The Evolution of SOC, SOAR & Security Command Centers with StrikeReady - TopShelfTech
Security operations centers are undergoing a fundamental transformation. The days of reactive security teams drowning in alerts while jumping between disparate tools are numbered. As cyber threats grow more sophisticated, so must our approach to detecting, analysing, and responding to them.
In this episode of TopShelfTech, Jeremy Nees sits down with Alex Lanstein, CTO of StrikeReady, to unpack the challenges facing modern security operations and explore emerging solutions. With his extensive background at FireEye and Facebook, Lanstein brings a wealth of experience in threat analysis and security innovation.
From the limitations of traditional SOAR implementations to the power of asset-based views, threat emulation, and AI-augmented analysis, this conversation reveals practical insights for security teams looking to move from reactive to proactive operations. The discussion highlights why many organisations struggle to realise the promised benefits of security automation and how emerging approaches could change that.
This blog recaps Jeremy's TopShelfTech interview with StrikeReady, available to watch above. |
Watch the full conversation to hear firsthand experiences and detailed technical insights on the evolution of security operations.
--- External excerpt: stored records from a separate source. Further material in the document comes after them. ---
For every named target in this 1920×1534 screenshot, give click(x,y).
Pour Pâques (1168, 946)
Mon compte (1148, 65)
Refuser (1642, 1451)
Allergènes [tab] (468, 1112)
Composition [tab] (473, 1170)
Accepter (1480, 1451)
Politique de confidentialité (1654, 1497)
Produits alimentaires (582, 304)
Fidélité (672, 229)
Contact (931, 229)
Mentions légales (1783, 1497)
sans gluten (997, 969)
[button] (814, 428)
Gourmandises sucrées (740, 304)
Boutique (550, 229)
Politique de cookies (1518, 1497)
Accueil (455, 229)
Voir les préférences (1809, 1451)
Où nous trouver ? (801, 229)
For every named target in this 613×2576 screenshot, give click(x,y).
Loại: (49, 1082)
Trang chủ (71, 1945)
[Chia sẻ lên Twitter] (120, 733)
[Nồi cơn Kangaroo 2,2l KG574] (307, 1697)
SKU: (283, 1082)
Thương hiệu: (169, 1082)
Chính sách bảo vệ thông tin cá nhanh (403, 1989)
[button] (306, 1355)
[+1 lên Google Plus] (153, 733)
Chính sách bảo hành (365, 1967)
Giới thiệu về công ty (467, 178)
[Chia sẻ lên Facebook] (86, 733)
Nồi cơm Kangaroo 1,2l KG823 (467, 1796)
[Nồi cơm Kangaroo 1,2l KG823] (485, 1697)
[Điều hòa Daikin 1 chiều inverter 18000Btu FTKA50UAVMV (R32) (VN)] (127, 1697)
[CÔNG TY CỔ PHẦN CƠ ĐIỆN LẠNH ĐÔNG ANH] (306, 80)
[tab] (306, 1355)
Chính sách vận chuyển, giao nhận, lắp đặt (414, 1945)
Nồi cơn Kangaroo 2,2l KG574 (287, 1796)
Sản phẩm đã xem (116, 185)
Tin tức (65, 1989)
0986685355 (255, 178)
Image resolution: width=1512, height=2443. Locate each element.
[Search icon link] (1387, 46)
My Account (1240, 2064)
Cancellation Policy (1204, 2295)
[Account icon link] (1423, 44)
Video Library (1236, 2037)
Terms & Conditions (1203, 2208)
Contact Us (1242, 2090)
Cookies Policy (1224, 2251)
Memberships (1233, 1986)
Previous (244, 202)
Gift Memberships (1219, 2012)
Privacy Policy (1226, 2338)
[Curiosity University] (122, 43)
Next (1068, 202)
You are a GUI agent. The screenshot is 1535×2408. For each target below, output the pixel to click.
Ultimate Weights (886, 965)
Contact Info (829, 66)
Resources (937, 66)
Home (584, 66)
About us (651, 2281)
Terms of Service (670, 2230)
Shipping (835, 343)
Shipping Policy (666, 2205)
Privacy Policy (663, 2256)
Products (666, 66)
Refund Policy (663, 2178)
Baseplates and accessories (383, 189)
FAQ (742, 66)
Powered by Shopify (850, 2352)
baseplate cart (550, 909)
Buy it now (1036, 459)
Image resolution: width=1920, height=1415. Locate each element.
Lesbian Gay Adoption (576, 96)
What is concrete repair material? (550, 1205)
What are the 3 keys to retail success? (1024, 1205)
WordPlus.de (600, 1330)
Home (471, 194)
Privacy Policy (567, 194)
Alternatively, continue reading below for a detailed recap of this episode.
The Problem With Traditional SOAR Solutions
Security orchestration, automation, and response (SOAR) platforms have long promised to solve the challenge of disparate security tools and complex workflows. But as Jeremy notes from our own experience implementing first-generation SOAR solutions, many organisations don't see the benefits they expected.
"Three years ago, I was told I wouldn't get the benefits from automation that I thought I'd get," Jeremy shares. "Looking back, that was 100 percent on the money."
Lanstein explains why traditional SOAR approaches often fall short: they function like RPA (Robotic Process Automation) for security, useful for static, standardised workflows but insufficient for the dynamic nature of security investigations.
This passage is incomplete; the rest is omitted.